What needs to be done: Your job is to write out each record exactly, leaving none out.

[Working data Boundary: Start]

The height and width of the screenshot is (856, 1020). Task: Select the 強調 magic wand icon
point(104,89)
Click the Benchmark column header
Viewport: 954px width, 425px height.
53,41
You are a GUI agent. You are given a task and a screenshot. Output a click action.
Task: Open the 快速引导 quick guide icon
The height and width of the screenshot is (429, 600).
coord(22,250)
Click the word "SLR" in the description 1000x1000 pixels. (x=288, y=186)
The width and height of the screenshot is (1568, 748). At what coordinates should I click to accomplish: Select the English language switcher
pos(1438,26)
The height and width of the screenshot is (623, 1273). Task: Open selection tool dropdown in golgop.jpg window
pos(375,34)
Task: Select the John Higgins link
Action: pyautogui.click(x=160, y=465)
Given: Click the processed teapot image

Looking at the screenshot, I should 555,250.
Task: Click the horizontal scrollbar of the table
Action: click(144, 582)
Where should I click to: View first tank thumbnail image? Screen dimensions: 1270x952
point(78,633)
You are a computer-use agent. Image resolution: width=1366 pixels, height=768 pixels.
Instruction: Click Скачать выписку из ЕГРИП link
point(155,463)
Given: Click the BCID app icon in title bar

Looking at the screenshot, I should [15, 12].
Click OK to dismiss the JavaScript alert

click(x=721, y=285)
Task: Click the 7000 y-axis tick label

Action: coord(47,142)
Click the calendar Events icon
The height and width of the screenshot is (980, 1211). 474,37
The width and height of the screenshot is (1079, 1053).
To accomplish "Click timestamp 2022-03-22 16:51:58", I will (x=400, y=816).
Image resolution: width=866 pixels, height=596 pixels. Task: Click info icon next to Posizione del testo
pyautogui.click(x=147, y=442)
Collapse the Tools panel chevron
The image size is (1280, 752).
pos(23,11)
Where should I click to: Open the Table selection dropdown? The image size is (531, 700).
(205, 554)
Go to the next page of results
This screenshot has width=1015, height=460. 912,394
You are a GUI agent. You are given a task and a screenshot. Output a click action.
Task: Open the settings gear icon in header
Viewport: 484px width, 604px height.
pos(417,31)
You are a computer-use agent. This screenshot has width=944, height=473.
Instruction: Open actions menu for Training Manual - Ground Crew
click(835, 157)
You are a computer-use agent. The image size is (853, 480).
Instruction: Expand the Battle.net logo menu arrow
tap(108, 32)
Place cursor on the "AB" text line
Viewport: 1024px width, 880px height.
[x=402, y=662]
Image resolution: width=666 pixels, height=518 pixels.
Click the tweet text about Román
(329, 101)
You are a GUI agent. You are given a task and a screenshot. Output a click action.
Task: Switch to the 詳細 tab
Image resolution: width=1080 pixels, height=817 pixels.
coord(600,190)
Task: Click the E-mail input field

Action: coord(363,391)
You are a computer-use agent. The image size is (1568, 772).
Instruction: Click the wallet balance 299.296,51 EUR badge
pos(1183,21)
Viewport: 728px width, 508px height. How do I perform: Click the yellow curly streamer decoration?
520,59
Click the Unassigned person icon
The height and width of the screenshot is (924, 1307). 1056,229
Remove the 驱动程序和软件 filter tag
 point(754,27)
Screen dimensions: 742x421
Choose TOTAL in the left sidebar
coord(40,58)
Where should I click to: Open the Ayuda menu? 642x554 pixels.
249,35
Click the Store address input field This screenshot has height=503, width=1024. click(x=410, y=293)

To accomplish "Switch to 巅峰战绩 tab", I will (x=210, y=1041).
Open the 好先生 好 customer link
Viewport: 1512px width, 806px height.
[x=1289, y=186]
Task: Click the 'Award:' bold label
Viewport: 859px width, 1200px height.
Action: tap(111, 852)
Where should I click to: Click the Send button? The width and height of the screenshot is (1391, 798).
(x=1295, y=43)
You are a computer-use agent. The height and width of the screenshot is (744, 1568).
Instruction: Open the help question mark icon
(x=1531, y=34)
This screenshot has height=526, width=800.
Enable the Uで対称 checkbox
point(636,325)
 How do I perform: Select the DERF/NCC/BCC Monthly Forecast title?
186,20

[Working data Boundary: End]

Exercise solution:
The height and width of the screenshot is (856, 1020). Task: Select the 強調 magic wand icon
point(104,89)
Click the Benchmark column header
Viewport: 954px width, 425px height.
53,41
You are a GUI agent. You are given a task and a screenshot. Output a click action.
Task: Open the 快速引导 quick guide icon
The height and width of the screenshot is (429, 600).
coord(22,250)
Click the word "SLR" in the description 1000x1000 pixels. (x=288, y=186)
The width and height of the screenshot is (1568, 748). At what coordinates should I click to accomplish: Select the English language switcher
pos(1438,26)
The height and width of the screenshot is (623, 1273). Task: Open selection tool dropdown in golgop.jpg window
pos(375,34)
Task: Select the John Higgins link
Action: pyautogui.click(x=160, y=465)
Given: Click the processed teapot image

Looking at the screenshot, I should 555,250.
Task: Click the horizontal scrollbar of the table
Action: click(144, 582)
Where should I click to: View first tank thumbnail image? Screen dimensions: 1270x952
point(78,633)
You are a computer-use agent. Image resolution: width=1366 pixels, height=768 pixels.
Instruction: Click Скачать выписку из ЕГРИП link
point(155,463)
Given: Click the BCID app icon in title bar

Looking at the screenshot, I should [15, 12].
Click OK to dismiss the JavaScript alert

click(x=721, y=285)
Task: Click the 7000 y-axis tick label

Action: coord(47,142)
Click the calendar Events icon
The height and width of the screenshot is (980, 1211). 474,37
The width and height of the screenshot is (1079, 1053).
To accomplish "Click timestamp 2022-03-22 16:51:58", I will (x=400, y=816).
Image resolution: width=866 pixels, height=596 pixels. Task: Click info icon next to Posizione del testo
pyautogui.click(x=147, y=442)
Collapse the Tools panel chevron
The image size is (1280, 752).
pos(23,11)
Where should I click to: Open the Table selection dropdown? The image size is (531, 700).
(205, 554)
Go to the next page of results
This screenshot has width=1015, height=460. 912,394
You are a GUI agent. You are given a task and a screenshot. Output a click action.
Task: Open the settings gear icon in header
Viewport: 484px width, 604px height.
pos(417,31)
You are a computer-use agent. This screenshot has width=944, height=473.
Instruction: Open actions menu for Training Manual - Ground Crew
click(835, 157)
You are a computer-use agent. The image size is (853, 480).
Instruction: Expand the Battle.net logo menu arrow
tap(108, 32)
Place cursor on the "AB" text line
Viewport: 1024px width, 880px height.
[x=402, y=662]
Image resolution: width=666 pixels, height=518 pixels.
Click the tweet text about Román
(329, 101)
You are a GUI agent. You are given a task and a screenshot. Output a click action.
Task: Switch to the 詳細 tab
Image resolution: width=1080 pixels, height=817 pixels.
coord(600,190)
Task: Click the E-mail input field

Action: coord(363,391)
You are a computer-use agent. The image size is (1568, 772).
Instruction: Click the wallet balance 299.296,51 EUR badge
pos(1183,21)
Viewport: 728px width, 508px height. How do I perform: Click the yellow curly streamer decoration?
520,59
Click the Unassigned person icon
The height and width of the screenshot is (924, 1307). 1056,229
Remove the 驱动程序和软件 filter tag
 point(754,27)
Screen dimensions: 742x421
Choose TOTAL in the left sidebar
coord(40,58)
Where should I click to: Open the Ayuda menu? 642x554 pixels.
249,35
Click the Store address input field This screenshot has height=503, width=1024. click(x=410, y=293)

To accomplish "Switch to 巅峰战绩 tab", I will (x=210, y=1041).
Open the 好先生 好 customer link
Viewport: 1512px width, 806px height.
[x=1289, y=186]
Task: Click the 'Award:' bold label
Viewport: 859px width, 1200px height.
Action: tap(111, 852)
Where should I click to: Click the Send button? The width and height of the screenshot is (1391, 798).
(x=1295, y=43)
You are a computer-use agent. The height and width of the screenshot is (744, 1568).
Instruction: Open the help question mark icon
(x=1531, y=34)
This screenshot has height=526, width=800.
Enable the Uで対称 checkbox
point(636,325)
 How do I perform: Select the DERF/NCC/BCC Monthly Forecast title?
186,20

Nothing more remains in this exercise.